We predict that **no 2024–2026 paper triggers Bills 5, 8, or 11 cleanly**:

- **Bill 5 ★** — Causally-faithful scaling-law mechanism. The claimed mechanism
  (e.g., "compute-optimal allocation," "double-descent suppression," "loss-landscape
  geometry") survives intervention experiments at ≥30B with cross-mixture validation.
  Direct cousin to Mech Interp Bill 11 ★ + Reasoning Bill 6 ★.
- **Bill 8 ★** — Cross-data-mixture generalization.
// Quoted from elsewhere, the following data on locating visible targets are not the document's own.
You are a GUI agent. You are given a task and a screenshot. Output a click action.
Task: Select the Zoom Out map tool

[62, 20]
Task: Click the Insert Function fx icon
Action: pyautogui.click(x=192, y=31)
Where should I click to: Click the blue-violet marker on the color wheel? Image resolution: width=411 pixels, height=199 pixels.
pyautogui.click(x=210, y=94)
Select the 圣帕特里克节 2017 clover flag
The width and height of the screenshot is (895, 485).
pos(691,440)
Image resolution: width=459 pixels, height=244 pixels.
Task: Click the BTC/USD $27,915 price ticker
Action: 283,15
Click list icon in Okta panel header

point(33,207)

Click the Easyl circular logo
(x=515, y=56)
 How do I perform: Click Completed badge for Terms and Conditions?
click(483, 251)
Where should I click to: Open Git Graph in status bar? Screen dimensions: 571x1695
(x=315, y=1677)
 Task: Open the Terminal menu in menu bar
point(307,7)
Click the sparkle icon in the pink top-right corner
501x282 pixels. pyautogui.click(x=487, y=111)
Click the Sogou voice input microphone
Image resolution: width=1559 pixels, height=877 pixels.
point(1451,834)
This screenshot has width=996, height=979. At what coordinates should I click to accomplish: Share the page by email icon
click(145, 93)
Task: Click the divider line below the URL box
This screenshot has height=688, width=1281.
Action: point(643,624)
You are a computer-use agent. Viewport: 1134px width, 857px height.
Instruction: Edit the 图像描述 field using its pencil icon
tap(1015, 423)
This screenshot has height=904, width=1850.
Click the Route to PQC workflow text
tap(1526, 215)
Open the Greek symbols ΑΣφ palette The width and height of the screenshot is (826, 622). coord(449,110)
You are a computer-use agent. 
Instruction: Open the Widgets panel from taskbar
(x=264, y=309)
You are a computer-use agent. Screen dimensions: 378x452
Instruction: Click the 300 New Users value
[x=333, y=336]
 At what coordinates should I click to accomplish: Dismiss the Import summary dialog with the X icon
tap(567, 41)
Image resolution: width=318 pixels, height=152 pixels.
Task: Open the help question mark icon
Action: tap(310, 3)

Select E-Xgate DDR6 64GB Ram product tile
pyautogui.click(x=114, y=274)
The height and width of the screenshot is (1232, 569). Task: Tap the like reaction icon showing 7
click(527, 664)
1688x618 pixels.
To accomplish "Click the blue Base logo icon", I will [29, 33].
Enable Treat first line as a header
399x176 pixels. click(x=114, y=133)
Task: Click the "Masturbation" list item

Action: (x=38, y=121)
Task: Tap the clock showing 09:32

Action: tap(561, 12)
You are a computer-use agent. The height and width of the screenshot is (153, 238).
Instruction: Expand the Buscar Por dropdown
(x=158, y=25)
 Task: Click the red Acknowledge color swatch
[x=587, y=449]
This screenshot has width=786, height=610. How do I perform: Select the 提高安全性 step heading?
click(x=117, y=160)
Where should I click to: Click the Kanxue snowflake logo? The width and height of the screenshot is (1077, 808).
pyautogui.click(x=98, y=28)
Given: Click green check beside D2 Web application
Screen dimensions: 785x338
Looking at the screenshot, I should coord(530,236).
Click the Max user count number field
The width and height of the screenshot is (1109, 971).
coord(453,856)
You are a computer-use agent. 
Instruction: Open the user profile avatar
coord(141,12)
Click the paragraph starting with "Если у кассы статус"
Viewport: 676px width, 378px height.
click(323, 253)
Same scaling claim reported
  across ≥3 distinct training-data mixtures (SlimPajama / FineWeb / Dolma / DCLM
  / OpenWebMath) with exponent agreement within 1σ. Yang-Bommasani 2025 cross-
  mixture audit predicted to find 0/N vendor scaling claims survive cleanly.
- **Bill 11 ★** — Universal scaling-law survives MoE / non-Transformer architectures.
  Same exponent (within 1σ) reported on dense Transformer + at least one of
  {MoE, SSM, Hyena, Griffin, RWKV}. Albert Gu Mamba2 2025-Q1 predicted to find
  dense-Transformer scaling fails by 0.06–0.11 absolute on SSM.

We expect at least one new bill to emerge from batch-1 evidence (likely a
hyperparameter-transfer or architecture-class portability bill, paralleling
the structural pattern in Compute Governance Bill_19 NEW).

## Cousin ledgers (predicted couplings)

- **Capability Benchmarks Bills 17 + 19** ↔ this ledger Bill 12 (anti-saturation)
  + Bill 9 (vendor-claim half-life): METR HCAST 7-month doubling shared anchor
- **Compute Governance Bill 19** (distilled-cousin half-life 3.4 months) ↔ this
  ledger Bill 11 ★ (architecture-class portability) + Bill 13 (distilled-cousin
  reproduction)
- **Mech Interp Bill 11 ★** + **Reasoning Bill 6 ★** ↔ this ledger Bill 5 ★
  (causally-faithful mechanism) — three-way cousin chain
- **Inference-time Safety Bill 19** (CoT-monitorability) ↔ this ledger Bill 6
  (test-time-compute decomposition) — overlapping audit surface

## Authorship

Kevin Russell (Project 42).
Pre-publication draft, do not cite without permission.

## Status

Stage 1 (SCOPE) — purpose written, schema next, bills_draft next, then sweep.
Target v0.2 lock: 2026-Q3 with classifier 1.000/1.000 + watchlist + falsifiers.